On November 14 2024, She gave birth to a baby girl named Yoshida Kadian.

==Awards and recognition==
- Padma Shri (2017) - fourth highest Indian national honour
- Major Dhyan Chand Khel Ratna (2016) - highest sporting honour of India
- Multiple cash prizes totaling over ₹5.7 crore from the Indian Railways, the Indian Olympic Association, the Ministry of Youth Affairs and Sports, the Government of Delhi, various state governments, including Haryana, Madhya Pradesh, Uttar Pradesh, from private bodies such as the JSW Group and from political groups including the Indian National Lok Dal.
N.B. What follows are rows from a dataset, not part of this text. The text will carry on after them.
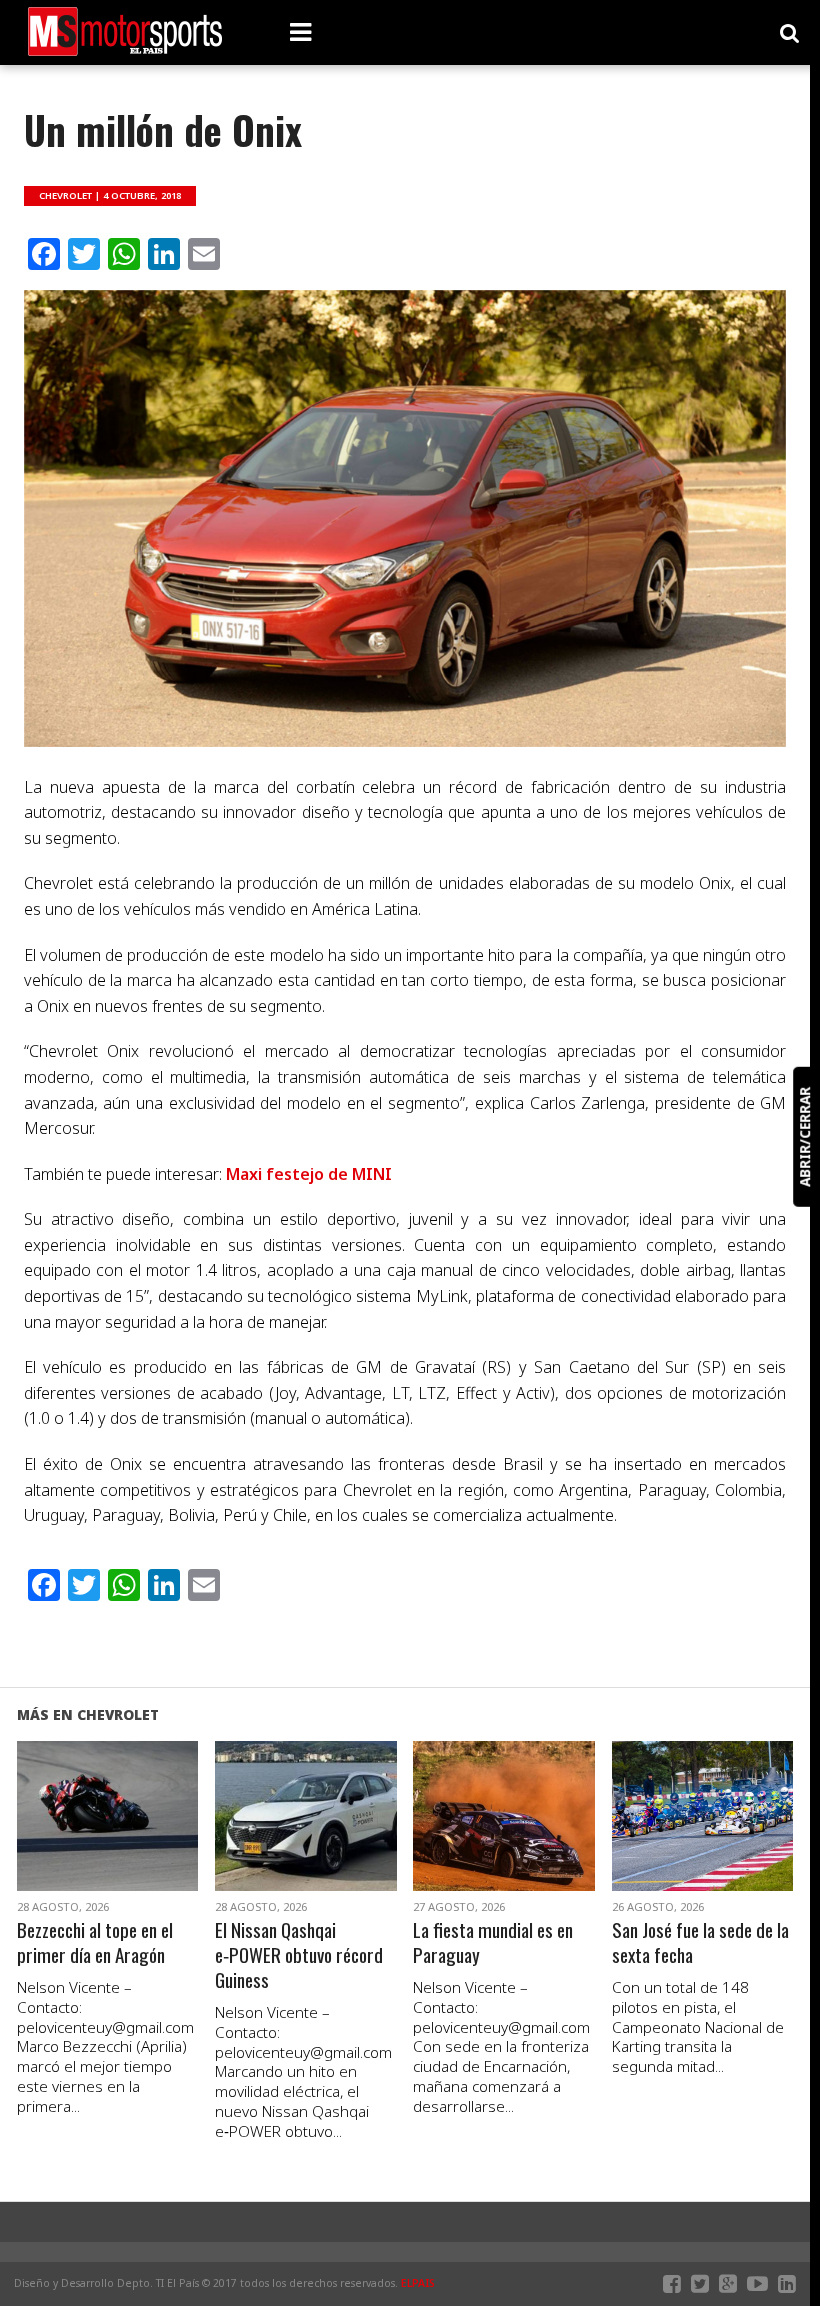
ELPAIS (418, 2283)
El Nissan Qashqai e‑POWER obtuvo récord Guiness (299, 1955)
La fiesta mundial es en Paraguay (493, 1943)
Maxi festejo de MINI (309, 1174)
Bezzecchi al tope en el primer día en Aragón (95, 1943)
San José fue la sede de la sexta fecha (700, 1943)
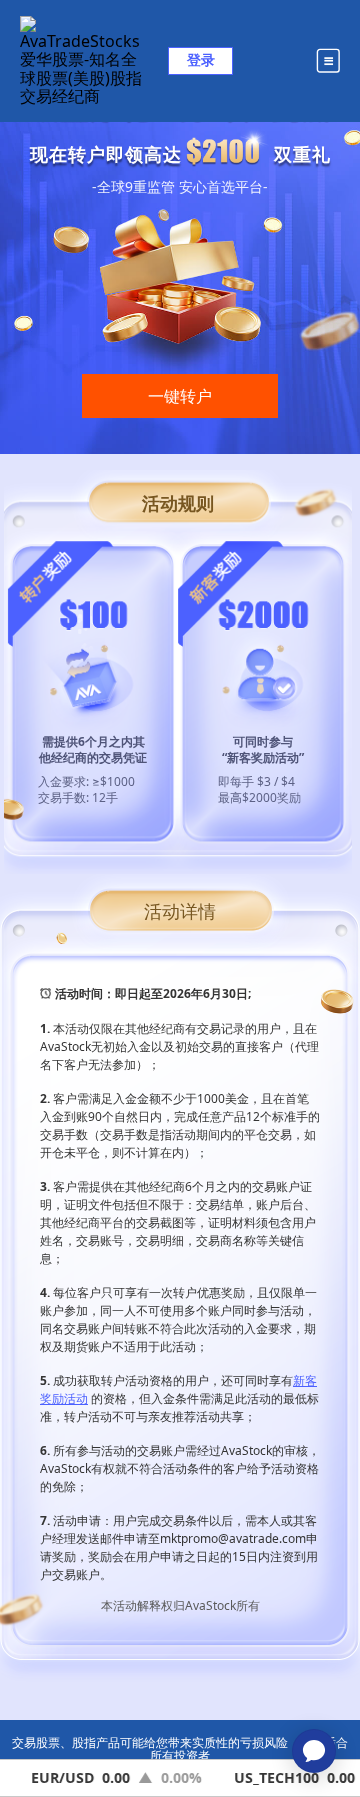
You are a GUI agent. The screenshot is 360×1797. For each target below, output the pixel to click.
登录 (201, 59)
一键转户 (180, 396)
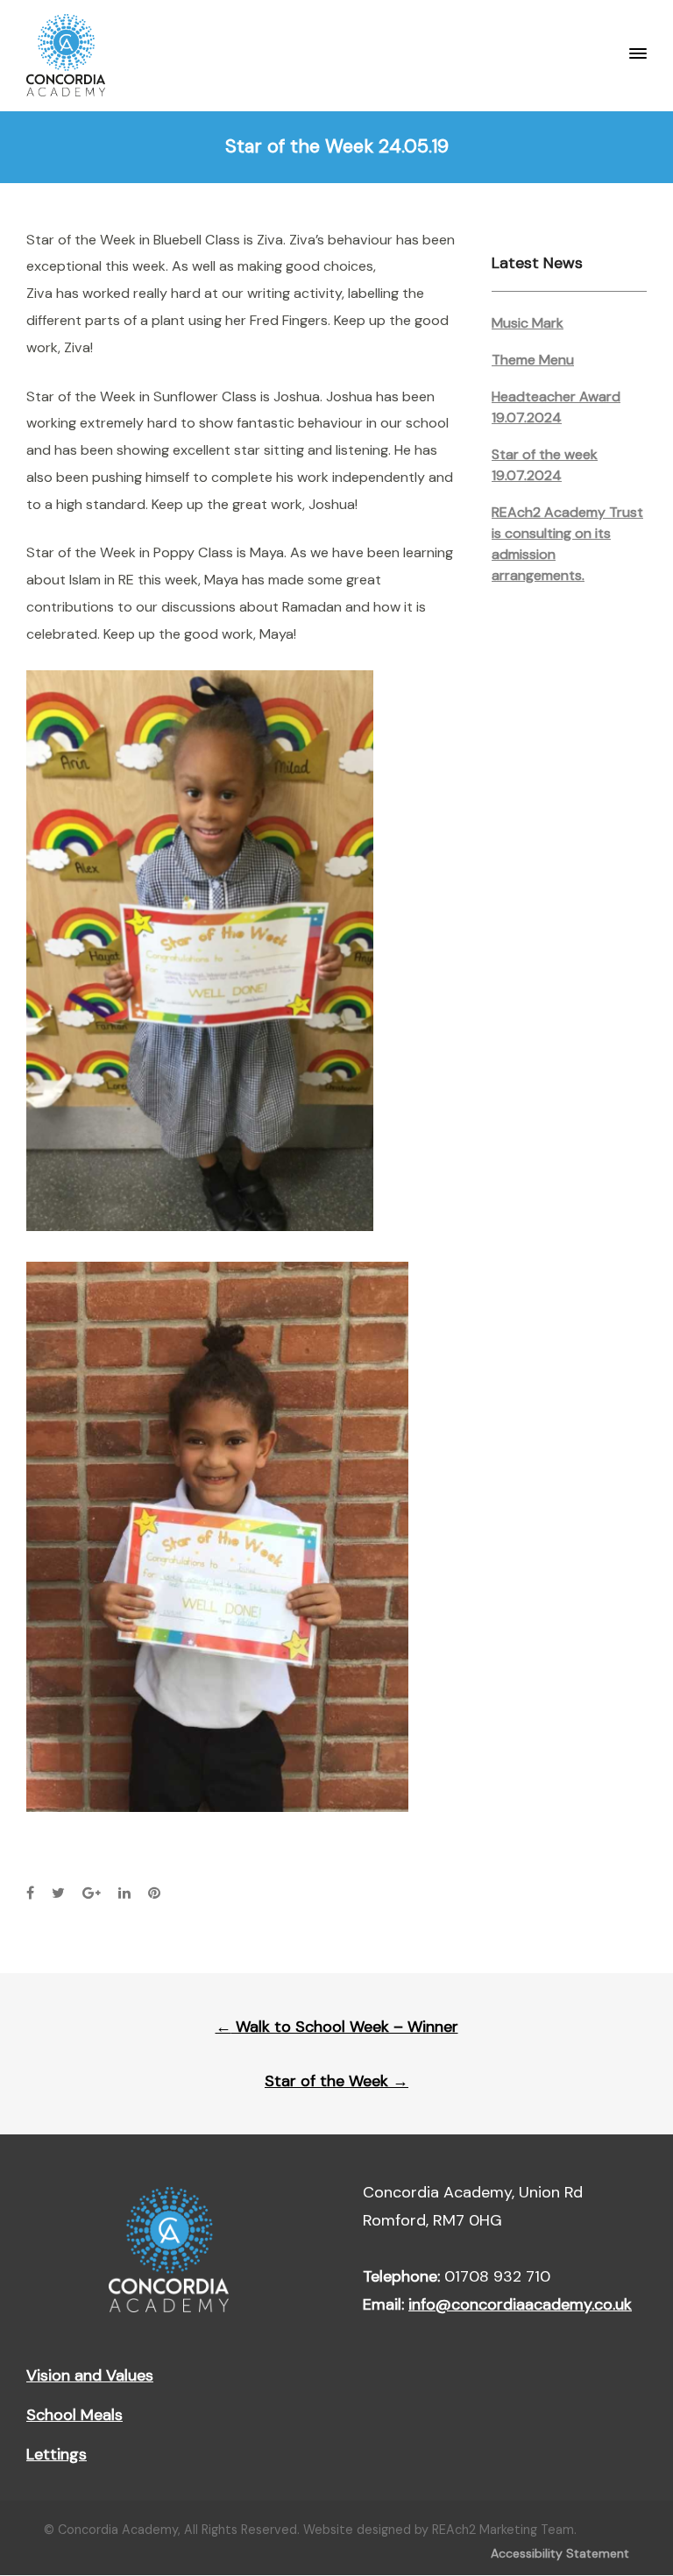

- Promotion to gazetted officer rank by her employer, the Indian Railways.
- Class 2 job offer from the Government of Haryana.
- 500 yd^{2} land grant from the Government of Haryana.

==In popular culture==
In 2022, Malik appeared in a short documentary by German broadcaster Deutsche Welle about women in wrestling, featuring young wrestler Payal Sharma. The documentary features Malik training Sharma on her way to be a professional wrestler, as well as a traditionally held gender roles in India and, in particular, women in sports.